═════ Data for processing ═════

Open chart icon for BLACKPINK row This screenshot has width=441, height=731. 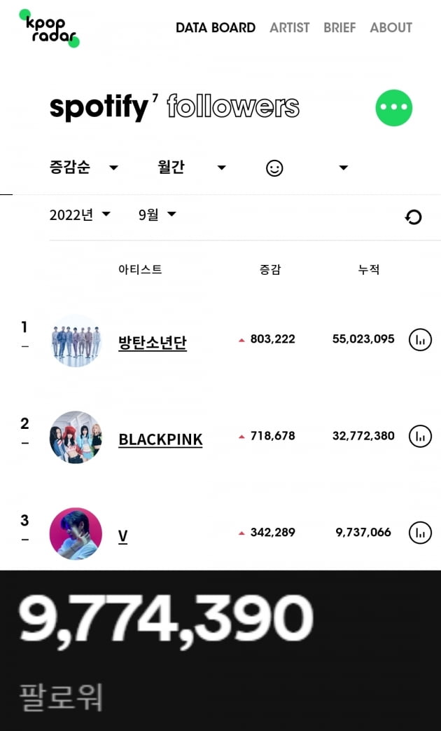tap(420, 437)
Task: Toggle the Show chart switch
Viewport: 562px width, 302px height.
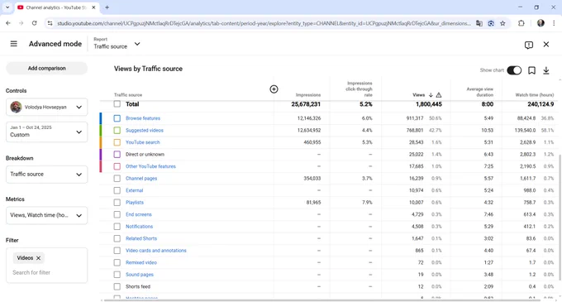Action: (x=514, y=70)
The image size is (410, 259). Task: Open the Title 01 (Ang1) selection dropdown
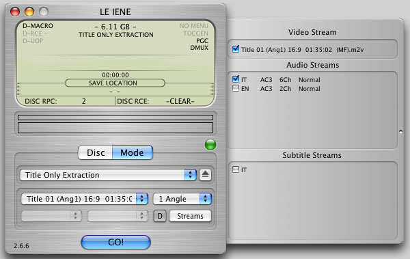[x=85, y=199]
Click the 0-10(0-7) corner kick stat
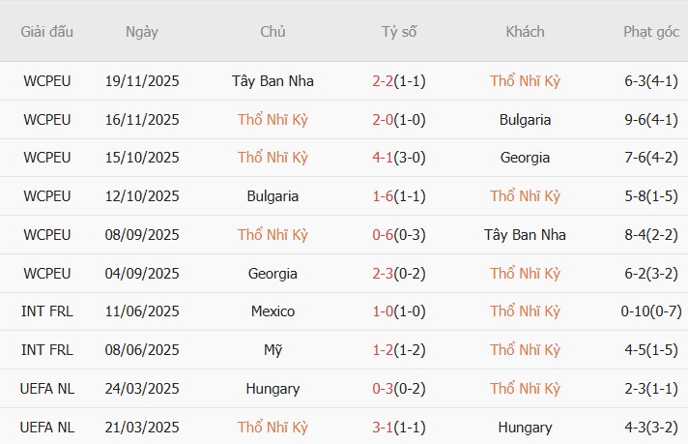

═════

◆ Action item ◆
Extract only the lines from the one that contains "The image size" through the end of the records, inclusive, and omit every picture.

◆ Solved exercise ◆
The image size is (410, 259). Task: Open the Title 01 (Ang1) selection dropdown
[x=85, y=199]
Click the 0-10(0-7) corner kick stat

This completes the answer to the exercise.